The respondent shall pay 71 percent of all s.7 expenses incurred by the applicant for the children, including daycare and summer camp, effective January 1, 2012.
The applicant shall provide the respondent with copies of all invoices or receipts for such expenses for January 1, 2012 to date.
The parties shall reconcile the payments required and those paid for the period January 1, 2012 to date and shall file such reconciliation signed and dated by both of them, with the Family Responsibility Office within 30 days.

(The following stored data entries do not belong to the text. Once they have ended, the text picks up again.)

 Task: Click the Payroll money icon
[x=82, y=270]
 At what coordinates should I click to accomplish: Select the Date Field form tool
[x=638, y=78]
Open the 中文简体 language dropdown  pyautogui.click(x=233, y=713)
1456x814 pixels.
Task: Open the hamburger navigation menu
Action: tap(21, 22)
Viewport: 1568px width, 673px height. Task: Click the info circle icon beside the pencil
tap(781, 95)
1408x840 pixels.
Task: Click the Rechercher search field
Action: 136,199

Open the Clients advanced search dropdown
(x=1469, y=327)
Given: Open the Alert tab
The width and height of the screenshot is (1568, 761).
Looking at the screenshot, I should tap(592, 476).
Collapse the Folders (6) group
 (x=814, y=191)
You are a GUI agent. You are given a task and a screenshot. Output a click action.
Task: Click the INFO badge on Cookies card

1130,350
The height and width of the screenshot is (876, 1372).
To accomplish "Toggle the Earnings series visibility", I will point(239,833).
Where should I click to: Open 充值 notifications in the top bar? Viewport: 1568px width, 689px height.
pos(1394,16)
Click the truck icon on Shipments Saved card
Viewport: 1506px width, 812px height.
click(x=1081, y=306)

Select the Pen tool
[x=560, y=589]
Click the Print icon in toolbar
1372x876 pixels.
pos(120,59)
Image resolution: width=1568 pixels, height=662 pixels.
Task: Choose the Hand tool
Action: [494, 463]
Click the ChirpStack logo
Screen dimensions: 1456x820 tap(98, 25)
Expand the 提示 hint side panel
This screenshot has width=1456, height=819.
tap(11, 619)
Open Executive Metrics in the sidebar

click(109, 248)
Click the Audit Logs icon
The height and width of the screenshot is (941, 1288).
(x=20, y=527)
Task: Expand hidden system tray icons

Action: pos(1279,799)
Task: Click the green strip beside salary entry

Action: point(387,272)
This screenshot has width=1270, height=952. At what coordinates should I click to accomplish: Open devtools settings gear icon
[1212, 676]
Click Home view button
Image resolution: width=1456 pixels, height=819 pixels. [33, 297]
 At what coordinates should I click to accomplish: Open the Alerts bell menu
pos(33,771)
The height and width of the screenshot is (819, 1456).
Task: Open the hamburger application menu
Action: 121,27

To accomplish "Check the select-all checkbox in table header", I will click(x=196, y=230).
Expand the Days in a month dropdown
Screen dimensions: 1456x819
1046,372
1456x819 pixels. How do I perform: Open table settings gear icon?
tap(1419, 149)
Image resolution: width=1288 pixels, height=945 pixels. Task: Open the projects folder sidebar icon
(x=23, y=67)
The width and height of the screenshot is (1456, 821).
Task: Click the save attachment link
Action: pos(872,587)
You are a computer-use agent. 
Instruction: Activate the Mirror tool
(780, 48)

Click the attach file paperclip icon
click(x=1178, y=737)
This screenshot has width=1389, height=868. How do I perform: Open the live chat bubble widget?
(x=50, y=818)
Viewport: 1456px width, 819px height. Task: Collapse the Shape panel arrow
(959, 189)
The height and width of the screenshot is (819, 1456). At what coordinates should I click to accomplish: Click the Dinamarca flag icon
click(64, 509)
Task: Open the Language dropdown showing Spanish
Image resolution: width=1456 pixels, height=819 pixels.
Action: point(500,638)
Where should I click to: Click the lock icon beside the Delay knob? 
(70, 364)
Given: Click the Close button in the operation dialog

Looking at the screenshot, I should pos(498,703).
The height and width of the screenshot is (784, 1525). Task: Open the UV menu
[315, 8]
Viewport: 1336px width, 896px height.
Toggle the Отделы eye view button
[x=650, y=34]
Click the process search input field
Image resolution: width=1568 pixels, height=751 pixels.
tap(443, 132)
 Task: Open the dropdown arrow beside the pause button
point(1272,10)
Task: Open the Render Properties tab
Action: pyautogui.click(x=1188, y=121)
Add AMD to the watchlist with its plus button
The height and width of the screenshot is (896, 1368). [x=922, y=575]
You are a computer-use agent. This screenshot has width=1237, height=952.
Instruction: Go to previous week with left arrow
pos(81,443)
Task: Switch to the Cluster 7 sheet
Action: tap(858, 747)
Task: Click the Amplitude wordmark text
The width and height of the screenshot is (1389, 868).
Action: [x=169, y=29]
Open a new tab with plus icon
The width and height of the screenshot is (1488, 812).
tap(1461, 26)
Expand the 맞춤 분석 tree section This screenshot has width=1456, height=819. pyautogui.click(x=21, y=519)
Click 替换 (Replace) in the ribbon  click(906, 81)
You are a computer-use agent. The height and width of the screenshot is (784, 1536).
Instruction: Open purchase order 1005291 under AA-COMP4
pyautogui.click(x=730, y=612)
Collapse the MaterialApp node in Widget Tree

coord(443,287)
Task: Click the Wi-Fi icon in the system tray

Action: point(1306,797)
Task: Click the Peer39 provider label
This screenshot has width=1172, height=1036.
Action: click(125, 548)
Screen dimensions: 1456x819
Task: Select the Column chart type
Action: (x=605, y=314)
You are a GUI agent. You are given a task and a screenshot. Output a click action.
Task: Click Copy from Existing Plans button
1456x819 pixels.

The Family Responsibility Office shall then make such adjustments as are necessary.
For clarity, the reconciliation shall consist of a statement of the actual cost of daycare (and any other expense incurred), the amount payable by the respondent (i.e. his 71 percent share) and the amount actually paid.
For s.7 expenses incurred from and after today's date, the applicant shall provide the respondent with proof of the expense as and when it is incurred, whereupon the respondent shall, within 15 days, reimburse her his 71 percent share. That shall decrease to 63 percent as of January 1, 2013.
The respondent shall forthwith reimburse the applicant the sum of $916.00 which he deducted from the November and December 2011 child support.
[26] Neither party being represented by counsel, there shall be no order as to costs.
[27] A support deduction order shall issue.